====== SOURCE RECORDS ======
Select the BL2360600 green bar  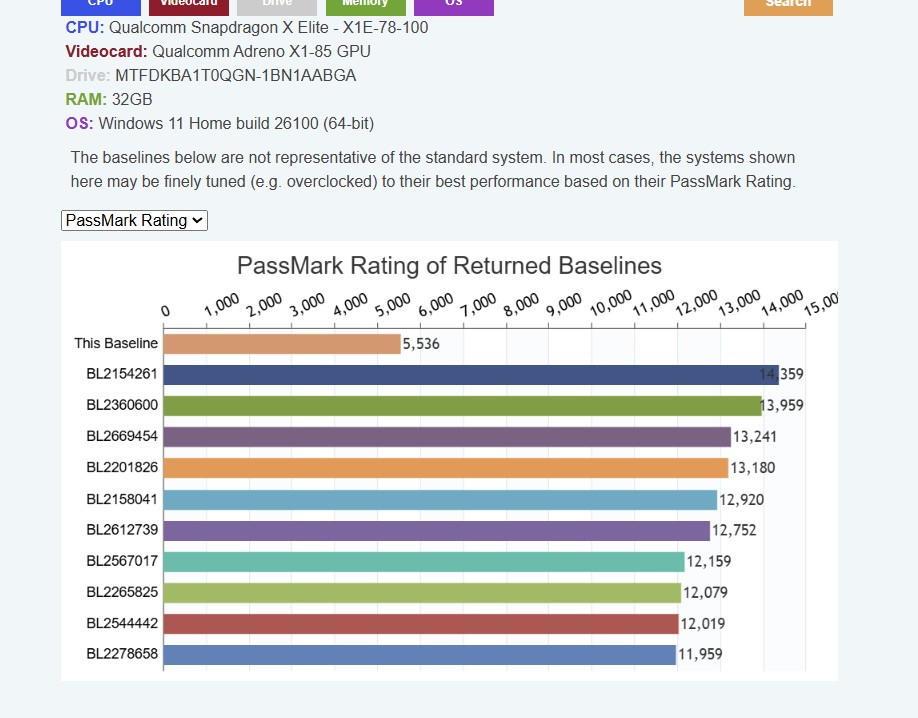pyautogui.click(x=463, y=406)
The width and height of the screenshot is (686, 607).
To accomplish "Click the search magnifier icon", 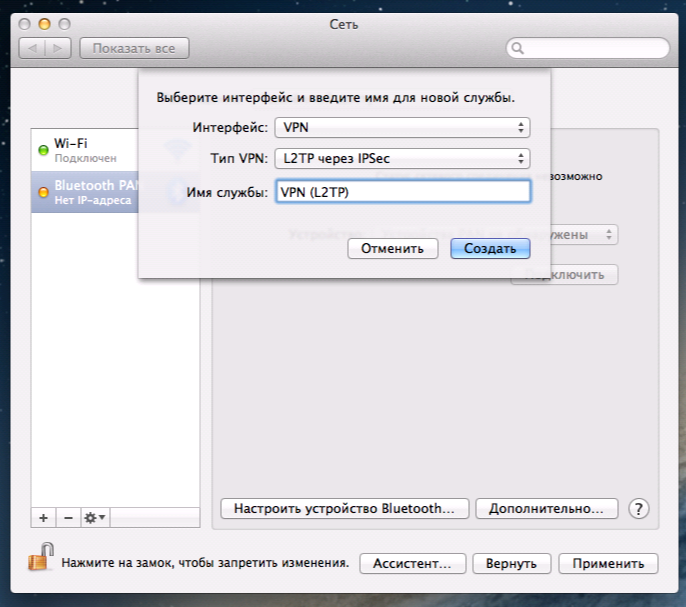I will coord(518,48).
======
====== SOURCE RECORDS ======
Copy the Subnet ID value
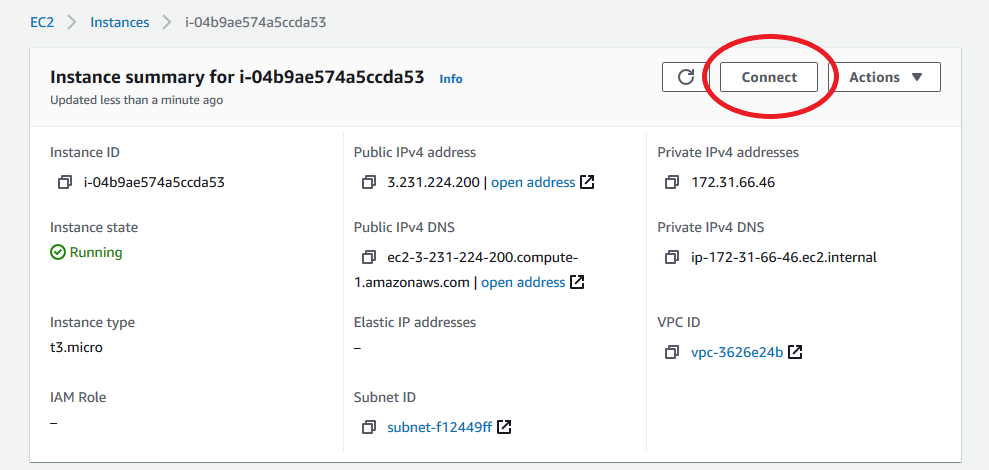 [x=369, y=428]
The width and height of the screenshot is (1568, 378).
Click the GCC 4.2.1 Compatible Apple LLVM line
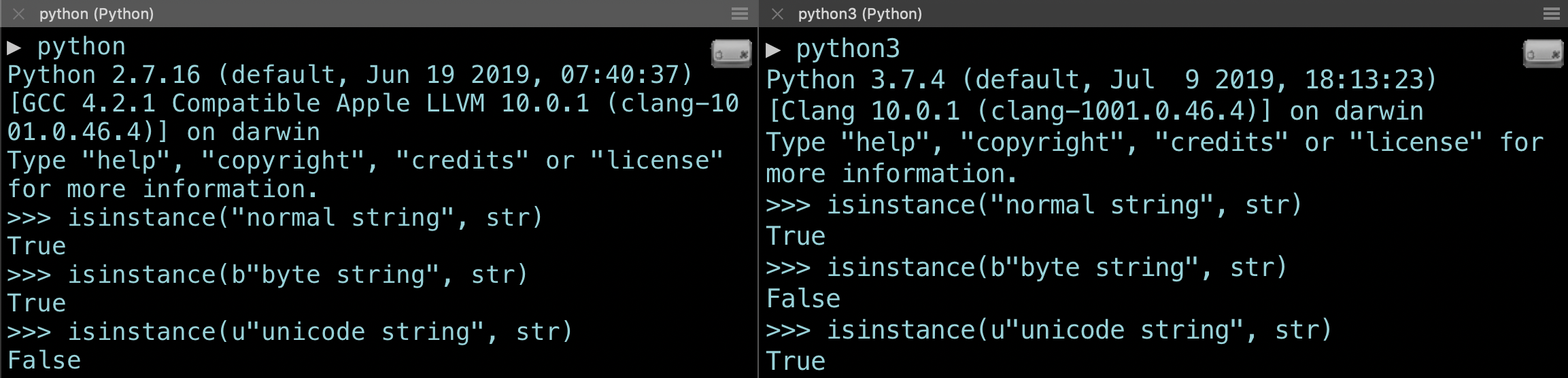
======
__ABOUT THIS EXERCISE__
From the material above, reproduce only what runs from the line holding "Copy the Subnet ID value" down to the line holding "Click the GCC", both included, pictures excluded.

__ANSWER BOX__
Copy the Subnet ID value
 [x=369, y=428]
The width and height of the screenshot is (1568, 378).
Click the GCC 4.2.1 Compatible Apple LLVM line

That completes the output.